**Dataset excerpts:**
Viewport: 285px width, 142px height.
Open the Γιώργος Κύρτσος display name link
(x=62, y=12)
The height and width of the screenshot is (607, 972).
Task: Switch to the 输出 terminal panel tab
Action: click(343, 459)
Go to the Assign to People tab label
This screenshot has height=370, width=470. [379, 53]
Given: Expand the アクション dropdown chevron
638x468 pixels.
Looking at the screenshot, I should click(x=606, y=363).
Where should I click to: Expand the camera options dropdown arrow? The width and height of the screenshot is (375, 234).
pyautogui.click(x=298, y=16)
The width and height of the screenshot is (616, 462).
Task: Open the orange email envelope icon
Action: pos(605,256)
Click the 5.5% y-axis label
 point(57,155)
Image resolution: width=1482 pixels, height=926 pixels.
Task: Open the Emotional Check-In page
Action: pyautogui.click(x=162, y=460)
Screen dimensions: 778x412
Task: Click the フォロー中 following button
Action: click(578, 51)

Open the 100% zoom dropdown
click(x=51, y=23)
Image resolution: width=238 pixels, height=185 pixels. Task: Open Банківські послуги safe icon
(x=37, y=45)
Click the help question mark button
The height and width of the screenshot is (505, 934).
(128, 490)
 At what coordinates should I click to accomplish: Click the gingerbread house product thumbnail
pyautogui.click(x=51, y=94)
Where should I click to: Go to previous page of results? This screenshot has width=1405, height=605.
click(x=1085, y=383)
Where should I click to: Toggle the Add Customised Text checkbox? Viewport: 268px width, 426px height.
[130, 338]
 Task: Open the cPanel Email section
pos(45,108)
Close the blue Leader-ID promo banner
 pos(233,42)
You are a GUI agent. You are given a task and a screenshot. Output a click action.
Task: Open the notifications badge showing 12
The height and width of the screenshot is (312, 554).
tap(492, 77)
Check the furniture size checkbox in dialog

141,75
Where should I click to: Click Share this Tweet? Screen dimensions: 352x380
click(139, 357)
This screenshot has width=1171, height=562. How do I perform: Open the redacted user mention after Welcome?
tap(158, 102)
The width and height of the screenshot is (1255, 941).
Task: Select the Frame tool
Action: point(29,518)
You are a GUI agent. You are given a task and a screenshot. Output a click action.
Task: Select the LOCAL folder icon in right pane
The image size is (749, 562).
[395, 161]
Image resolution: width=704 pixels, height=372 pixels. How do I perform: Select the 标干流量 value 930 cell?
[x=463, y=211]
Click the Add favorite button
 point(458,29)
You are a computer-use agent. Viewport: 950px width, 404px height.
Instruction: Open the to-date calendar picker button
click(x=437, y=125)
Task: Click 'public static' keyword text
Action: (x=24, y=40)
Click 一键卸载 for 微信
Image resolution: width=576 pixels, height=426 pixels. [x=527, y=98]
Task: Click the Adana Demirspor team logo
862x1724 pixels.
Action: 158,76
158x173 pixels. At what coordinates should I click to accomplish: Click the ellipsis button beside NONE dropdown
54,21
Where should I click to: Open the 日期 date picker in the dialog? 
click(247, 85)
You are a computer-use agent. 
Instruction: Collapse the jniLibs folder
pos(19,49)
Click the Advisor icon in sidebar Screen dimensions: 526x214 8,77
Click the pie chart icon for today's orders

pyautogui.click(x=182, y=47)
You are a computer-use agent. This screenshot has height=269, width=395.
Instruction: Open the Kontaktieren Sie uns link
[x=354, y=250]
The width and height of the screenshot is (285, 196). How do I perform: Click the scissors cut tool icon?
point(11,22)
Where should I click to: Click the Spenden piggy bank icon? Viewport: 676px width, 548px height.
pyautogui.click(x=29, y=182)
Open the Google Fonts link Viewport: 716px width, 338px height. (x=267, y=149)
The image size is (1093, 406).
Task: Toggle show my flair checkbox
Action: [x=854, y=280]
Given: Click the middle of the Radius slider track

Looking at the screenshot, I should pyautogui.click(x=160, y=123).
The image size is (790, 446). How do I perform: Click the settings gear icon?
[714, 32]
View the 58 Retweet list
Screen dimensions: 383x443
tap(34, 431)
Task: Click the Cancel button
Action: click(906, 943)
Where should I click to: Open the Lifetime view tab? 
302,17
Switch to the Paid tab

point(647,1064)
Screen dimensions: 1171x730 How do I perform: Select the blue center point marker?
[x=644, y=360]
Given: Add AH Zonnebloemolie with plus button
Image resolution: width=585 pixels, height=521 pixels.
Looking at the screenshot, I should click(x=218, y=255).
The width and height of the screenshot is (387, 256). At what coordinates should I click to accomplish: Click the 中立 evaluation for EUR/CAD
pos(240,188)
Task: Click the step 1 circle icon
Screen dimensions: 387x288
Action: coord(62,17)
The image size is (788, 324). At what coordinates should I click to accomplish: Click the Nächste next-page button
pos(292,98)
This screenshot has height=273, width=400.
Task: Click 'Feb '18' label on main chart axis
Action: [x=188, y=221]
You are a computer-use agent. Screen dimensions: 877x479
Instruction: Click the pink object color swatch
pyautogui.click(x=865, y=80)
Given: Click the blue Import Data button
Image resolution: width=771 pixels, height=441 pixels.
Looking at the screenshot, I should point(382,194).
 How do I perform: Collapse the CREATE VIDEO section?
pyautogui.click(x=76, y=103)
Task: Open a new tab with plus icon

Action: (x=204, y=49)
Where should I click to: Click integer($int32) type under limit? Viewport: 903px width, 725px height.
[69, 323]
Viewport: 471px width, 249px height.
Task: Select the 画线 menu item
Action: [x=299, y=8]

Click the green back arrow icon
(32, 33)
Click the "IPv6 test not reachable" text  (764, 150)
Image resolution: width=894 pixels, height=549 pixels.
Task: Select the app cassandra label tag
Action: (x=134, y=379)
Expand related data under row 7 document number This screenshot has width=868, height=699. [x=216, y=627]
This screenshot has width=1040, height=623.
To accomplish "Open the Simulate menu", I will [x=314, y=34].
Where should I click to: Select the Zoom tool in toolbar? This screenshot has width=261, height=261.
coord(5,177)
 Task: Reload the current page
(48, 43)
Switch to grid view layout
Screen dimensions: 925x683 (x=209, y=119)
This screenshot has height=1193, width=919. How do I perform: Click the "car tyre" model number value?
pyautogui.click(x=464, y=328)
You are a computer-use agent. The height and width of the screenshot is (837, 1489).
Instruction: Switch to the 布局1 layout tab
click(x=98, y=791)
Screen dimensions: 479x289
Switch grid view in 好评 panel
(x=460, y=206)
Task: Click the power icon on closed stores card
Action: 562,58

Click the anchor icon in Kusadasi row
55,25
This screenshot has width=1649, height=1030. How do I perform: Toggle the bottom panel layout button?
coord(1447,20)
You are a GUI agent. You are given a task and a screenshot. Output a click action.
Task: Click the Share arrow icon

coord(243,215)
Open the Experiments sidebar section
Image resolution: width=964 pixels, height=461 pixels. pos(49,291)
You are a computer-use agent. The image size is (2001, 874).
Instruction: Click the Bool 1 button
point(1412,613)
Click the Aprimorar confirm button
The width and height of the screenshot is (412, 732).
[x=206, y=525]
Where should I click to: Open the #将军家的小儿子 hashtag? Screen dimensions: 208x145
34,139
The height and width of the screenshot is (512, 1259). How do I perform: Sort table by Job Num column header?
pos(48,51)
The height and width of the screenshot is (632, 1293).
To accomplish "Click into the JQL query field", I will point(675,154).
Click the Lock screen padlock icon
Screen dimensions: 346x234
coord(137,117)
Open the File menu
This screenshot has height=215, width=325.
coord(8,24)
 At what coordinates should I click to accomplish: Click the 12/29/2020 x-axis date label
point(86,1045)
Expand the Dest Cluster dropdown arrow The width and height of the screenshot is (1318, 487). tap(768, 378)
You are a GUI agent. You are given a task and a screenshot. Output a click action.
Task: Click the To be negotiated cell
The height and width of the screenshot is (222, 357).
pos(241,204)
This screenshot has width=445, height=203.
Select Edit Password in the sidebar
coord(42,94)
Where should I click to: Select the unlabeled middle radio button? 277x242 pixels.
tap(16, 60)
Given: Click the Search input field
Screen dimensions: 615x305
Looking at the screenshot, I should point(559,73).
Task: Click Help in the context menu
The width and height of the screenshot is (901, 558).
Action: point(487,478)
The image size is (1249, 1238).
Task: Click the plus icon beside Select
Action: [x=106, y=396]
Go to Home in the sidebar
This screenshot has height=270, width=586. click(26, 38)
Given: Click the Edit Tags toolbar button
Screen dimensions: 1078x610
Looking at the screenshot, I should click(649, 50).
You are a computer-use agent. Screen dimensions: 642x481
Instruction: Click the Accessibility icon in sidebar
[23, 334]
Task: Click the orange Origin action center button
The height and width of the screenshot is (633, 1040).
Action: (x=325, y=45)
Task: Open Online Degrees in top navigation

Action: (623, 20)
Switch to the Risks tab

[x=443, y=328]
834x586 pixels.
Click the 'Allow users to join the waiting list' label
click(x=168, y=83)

**Work to complete:**
Please copy the records above verbatim, starting at the line that contains "Screen dimensions: 479x289" and ending after the line that contains "Action: [x=106, y=396]".

**Full response:**
Screen dimensions: 479x289
Switch grid view in 好评 panel
(x=460, y=206)
Task: Click the power icon on closed stores card
Action: 562,58

Click the anchor icon in Kusadasi row
55,25
This screenshot has width=1649, height=1030. How do I perform: Toggle the bottom panel layout button?
coord(1447,20)
You are a GUI agent. You are given a task and a screenshot. Output a click action.
Task: Click the Share arrow icon

coord(243,215)
Open the Experiments sidebar section
Image resolution: width=964 pixels, height=461 pixels. pos(49,291)
You are a computer-use agent. The image size is (2001, 874).
Instruction: Click the Bool 1 button
point(1412,613)
Click the Aprimorar confirm button
The width and height of the screenshot is (412, 732).
[x=206, y=525]
Where should I click to: Open the #将军家的小儿子 hashtag? Screen dimensions: 208x145
34,139
The height and width of the screenshot is (512, 1259). How do I perform: Sort table by Job Num column header?
pos(48,51)
The height and width of the screenshot is (632, 1293).
To accomplish "Click into the JQL query field", I will point(675,154).
Click the Lock screen padlock icon
Screen dimensions: 346x234
coord(137,117)
Open the File menu
This screenshot has height=215, width=325.
coord(8,24)
 At what coordinates should I click to accomplish: Click the 12/29/2020 x-axis date label
point(86,1045)
Expand the Dest Cluster dropdown arrow The width and height of the screenshot is (1318, 487). tap(768, 378)
You are a GUI agent. You are given a task and a screenshot. Output a click action.
Task: Click the To be negotiated cell
The height and width of the screenshot is (222, 357).
pos(241,204)
This screenshot has width=445, height=203.
Select Edit Password in the sidebar
coord(42,94)
Where should I click to: Select the unlabeled middle radio button? 277x242 pixels.
tap(16, 60)
Given: Click the Search input field
Screen dimensions: 615x305
Looking at the screenshot, I should point(559,73).
Task: Click Help in the context menu
The width and height of the screenshot is (901, 558).
Action: point(487,478)
The image size is (1249, 1238).
Task: Click the plus icon beside Select
Action: [x=106, y=396]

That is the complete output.